01 November 2016
At St Nicholas’ Primary School, we have developed a creative and cross-curricular approach to learning. We aim to develop the children’s knowledge, skills and understanding whilst taking into account what the children want to find out. We encourage our children to become independent learners who are also able to collaborate effectively in problem solving situations. Our teachers use innovative and inspirational approaches, tailored to their class and each child’s specific needs, in order to work towards our Vision:
Live, Love, Learn and be Happy..
Our Key Stage 1 and Key Stage 2 classes comprise of two classes per year group, we have devised a programme of cross-curricular units. From September 2016, we based our units on the new National Curriculum for all year groups. The current long-term plans can be found within the class pages on our web page. For the teaching of phonics, we mainly use the ‘Letters and Sounds’ programme but we supplement this with Floppy Phonics to make the learning stimulating and enjoyable. We do not use a single reading scheme to teach reading but use a wide variety of books which are colour coded by difficulty. We have many books from the Oxford Reading Tree series as well as others, for example Collins Big Cat and Usborne books.
Assessment in the National Curriculum. Last year the government brought in the new National Curriculum.

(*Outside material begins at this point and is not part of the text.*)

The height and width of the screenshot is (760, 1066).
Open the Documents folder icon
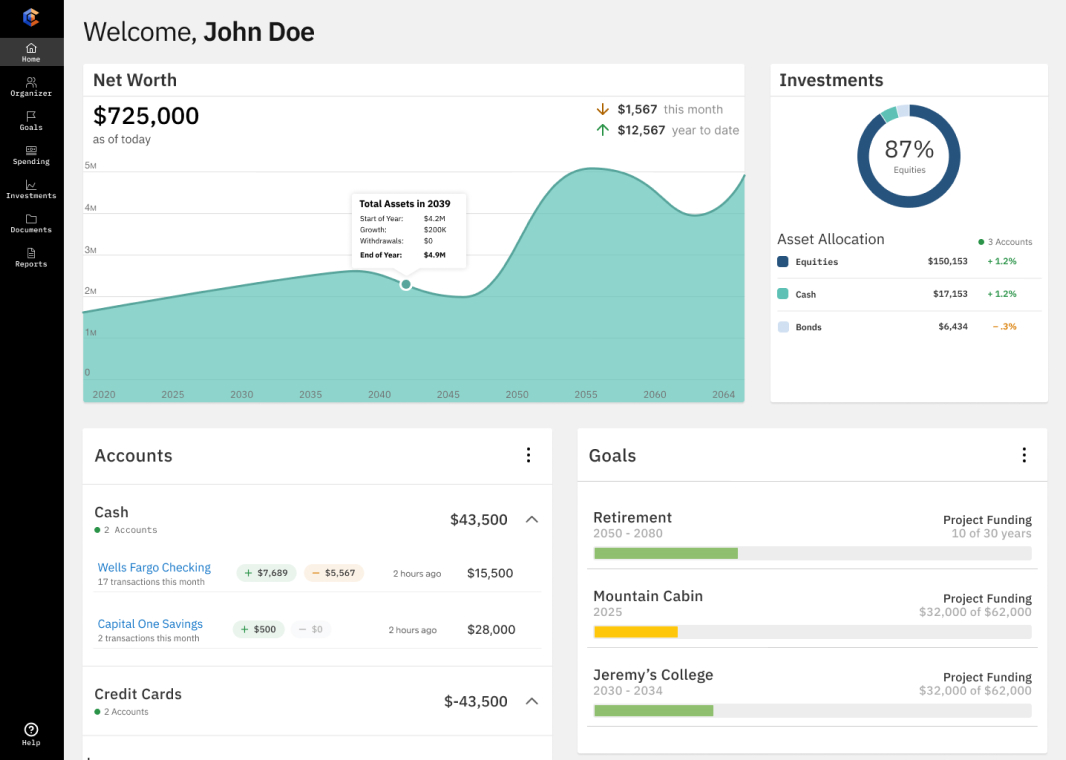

Obviously this has meant quite a few changes. The biggest change is the way in which children are assessed. For the last decade we have assessed the children against the National Curriculum level descriptors and this has enabled us to report to you a level, in the case of years 2 and 6 the children have taken a series of tests for Reading, Writing and Maths in Year 2 and 6 with the addition of Spelling, Grammar and Punctuation in Year 6 only. There are no longer levels. The government has not told schools how to assess children or indeed what to use. Therefore we have decided as a school to working together to implement The 21 Steps. The 21 Steps is an assessment system that has been devised by a consortium of Kent Head Teachers.
This is how it works: the National Curriculum objectives for each year group are broken down in to three stages or steps that build towards the ‘End of Year Expectation’ for that year group. This enables children to make progress towards the end goal. We feel that this will work really well as The 21 Steps are written as a series of ‘I can’ statements that can be used by teachers to assess the children; plan their next steps; and be given to children and parents as targets for their learning. As you will see from the document that I have attached the Year group objectives ‘steps’ are broken down in to Autumn, Spring and Summer. So, what does this mean when you look at your report? If your child is mastery in an area, they are working beyond the Year group expectations. If they are developing/emerging they are working towards the end of year National Curriculum expectations, and if they are expected: they are on track.